- [Task brief]
Repeat each entry word for word.

*** Opening of Provided information ***

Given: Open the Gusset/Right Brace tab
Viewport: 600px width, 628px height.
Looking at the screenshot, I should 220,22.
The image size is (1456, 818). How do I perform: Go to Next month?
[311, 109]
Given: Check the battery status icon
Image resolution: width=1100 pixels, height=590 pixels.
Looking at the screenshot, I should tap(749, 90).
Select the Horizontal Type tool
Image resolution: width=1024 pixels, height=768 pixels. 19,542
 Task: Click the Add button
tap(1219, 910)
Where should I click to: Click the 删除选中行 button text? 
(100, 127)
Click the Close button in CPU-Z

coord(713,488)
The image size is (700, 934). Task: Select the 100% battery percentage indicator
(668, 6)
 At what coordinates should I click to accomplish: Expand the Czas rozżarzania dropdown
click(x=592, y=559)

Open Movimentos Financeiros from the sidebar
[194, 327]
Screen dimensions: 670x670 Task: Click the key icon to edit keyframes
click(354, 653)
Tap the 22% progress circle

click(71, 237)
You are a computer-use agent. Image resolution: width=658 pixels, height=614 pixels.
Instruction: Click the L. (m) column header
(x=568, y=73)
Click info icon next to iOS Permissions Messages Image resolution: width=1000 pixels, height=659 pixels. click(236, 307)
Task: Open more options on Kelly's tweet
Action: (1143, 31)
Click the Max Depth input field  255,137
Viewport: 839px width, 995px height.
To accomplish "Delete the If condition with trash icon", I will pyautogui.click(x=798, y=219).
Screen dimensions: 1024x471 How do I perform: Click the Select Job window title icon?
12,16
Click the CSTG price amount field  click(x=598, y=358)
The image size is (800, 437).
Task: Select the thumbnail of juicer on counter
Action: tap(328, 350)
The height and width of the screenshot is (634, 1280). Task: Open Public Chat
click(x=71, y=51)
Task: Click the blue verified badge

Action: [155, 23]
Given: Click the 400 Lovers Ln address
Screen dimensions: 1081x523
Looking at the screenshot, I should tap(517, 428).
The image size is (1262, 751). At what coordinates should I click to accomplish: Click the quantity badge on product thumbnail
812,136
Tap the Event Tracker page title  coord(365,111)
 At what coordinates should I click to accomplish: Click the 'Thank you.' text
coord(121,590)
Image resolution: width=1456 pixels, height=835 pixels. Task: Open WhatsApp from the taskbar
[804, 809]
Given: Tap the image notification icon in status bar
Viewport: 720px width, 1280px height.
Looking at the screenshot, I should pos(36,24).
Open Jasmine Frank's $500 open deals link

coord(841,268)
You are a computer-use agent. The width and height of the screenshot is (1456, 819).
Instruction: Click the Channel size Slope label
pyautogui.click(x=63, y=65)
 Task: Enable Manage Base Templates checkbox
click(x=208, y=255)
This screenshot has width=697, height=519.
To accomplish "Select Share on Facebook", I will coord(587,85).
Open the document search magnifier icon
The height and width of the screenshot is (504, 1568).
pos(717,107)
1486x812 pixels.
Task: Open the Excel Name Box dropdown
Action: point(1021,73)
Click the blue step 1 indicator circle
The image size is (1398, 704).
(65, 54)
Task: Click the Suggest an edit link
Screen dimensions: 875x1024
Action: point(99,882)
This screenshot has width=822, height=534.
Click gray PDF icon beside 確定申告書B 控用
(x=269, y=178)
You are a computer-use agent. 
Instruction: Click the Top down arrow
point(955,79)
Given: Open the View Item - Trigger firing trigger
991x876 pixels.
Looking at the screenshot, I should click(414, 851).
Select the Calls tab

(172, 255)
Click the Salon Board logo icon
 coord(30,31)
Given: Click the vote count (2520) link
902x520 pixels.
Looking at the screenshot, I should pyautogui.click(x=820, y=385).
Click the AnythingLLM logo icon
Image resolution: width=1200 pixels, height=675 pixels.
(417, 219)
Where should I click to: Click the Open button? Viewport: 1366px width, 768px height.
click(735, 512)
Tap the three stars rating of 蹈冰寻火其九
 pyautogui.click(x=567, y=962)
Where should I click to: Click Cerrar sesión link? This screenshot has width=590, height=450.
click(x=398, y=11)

*** Close of Provided information ***

- [Problem solution]
Given: Open the Gusset/Right Brace tab
Viewport: 600px width, 628px height.
Looking at the screenshot, I should 220,22.
The image size is (1456, 818). How do I perform: Go to Next month?
[311, 109]
Given: Check the battery status icon
Image resolution: width=1100 pixels, height=590 pixels.
Looking at the screenshot, I should tap(749, 90).
Select the Horizontal Type tool
Image resolution: width=1024 pixels, height=768 pixels. 19,542
 Task: Click the Add button
tap(1219, 910)
Where should I click to: Click the 删除选中行 button text? 
(100, 127)
Click the Close button in CPU-Z

coord(713,488)
The image size is (700, 934). Task: Select the 100% battery percentage indicator
(668, 6)
 At what coordinates should I click to accomplish: Expand the Czas rozżarzania dropdown
click(x=592, y=559)

Open Movimentos Financeiros from the sidebar
[194, 327]
Screen dimensions: 670x670 Task: Click the key icon to edit keyframes
click(354, 653)
Tap the 22% progress circle

click(71, 237)
You are a computer-use agent. Image resolution: width=658 pixels, height=614 pixels.
Instruction: Click the L. (m) column header
(x=568, y=73)
Click info icon next to iOS Permissions Messages Image resolution: width=1000 pixels, height=659 pixels. click(236, 307)
Task: Open more options on Kelly's tweet
Action: (1143, 31)
Click the Max Depth input field  255,137
Viewport: 839px width, 995px height.
To accomplish "Delete the If condition with trash icon", I will pyautogui.click(x=798, y=219).
Screen dimensions: 1024x471 How do I perform: Click the Select Job window title icon?
12,16
Click the CSTG price amount field  click(x=598, y=358)
The image size is (800, 437).
Task: Select the thumbnail of juicer on counter
Action: tap(328, 350)
The height and width of the screenshot is (634, 1280). Task: Open Public Chat
click(x=71, y=51)
Task: Click the blue verified badge

Action: [155, 23]
Given: Click the 400 Lovers Ln address
Screen dimensions: 1081x523
Looking at the screenshot, I should tap(517, 428).
The image size is (1262, 751). At what coordinates should I click to accomplish: Click the quantity badge on product thumbnail
812,136
Tap the Event Tracker page title  coord(365,111)
 At what coordinates should I click to accomplish: Click the 'Thank you.' text
coord(121,590)
Image resolution: width=1456 pixels, height=835 pixels. Task: Open WhatsApp from the taskbar
[804, 809]
Given: Tap the image notification icon in status bar
Viewport: 720px width, 1280px height.
Looking at the screenshot, I should pos(36,24).
Open Jasmine Frank's $500 open deals link

coord(841,268)
You are a computer-use agent. The width and height of the screenshot is (1456, 819).
Instruction: Click the Channel size Slope label
pyautogui.click(x=63, y=65)
 Task: Enable Manage Base Templates checkbox
click(x=208, y=255)
This screenshot has width=697, height=519.
To accomplish "Select Share on Facebook", I will coord(587,85).
Open the document search magnifier icon
The height and width of the screenshot is (504, 1568).
pos(717,107)
1486x812 pixels.
Task: Open the Excel Name Box dropdown
Action: point(1021,73)
Click the blue step 1 indicator circle
The image size is (1398, 704).
(65, 54)
Task: Click the Suggest an edit link
Screen dimensions: 875x1024
Action: point(99,882)
This screenshot has width=822, height=534.
Click gray PDF icon beside 確定申告書B 控用
(x=269, y=178)
You are a computer-use agent. 
Instruction: Click the Top down arrow
point(955,79)
Given: Open the View Item - Trigger firing trigger
991x876 pixels.
Looking at the screenshot, I should click(414, 851).
Select the Calls tab

(172, 255)
Click the Salon Board logo icon
 coord(30,31)
Given: Click the vote count (2520) link
902x520 pixels.
Looking at the screenshot, I should pyautogui.click(x=820, y=385).
Click the AnythingLLM logo icon
Image resolution: width=1200 pixels, height=675 pixels.
(417, 219)
Where should I click to: Click the Open button? Viewport: 1366px width, 768px height.
click(735, 512)
Tap the three stars rating of 蹈冰寻火其九
 pyautogui.click(x=567, y=962)
Where should I click to: Click Cerrar sesión link? This screenshot has width=590, height=450.
click(x=398, y=11)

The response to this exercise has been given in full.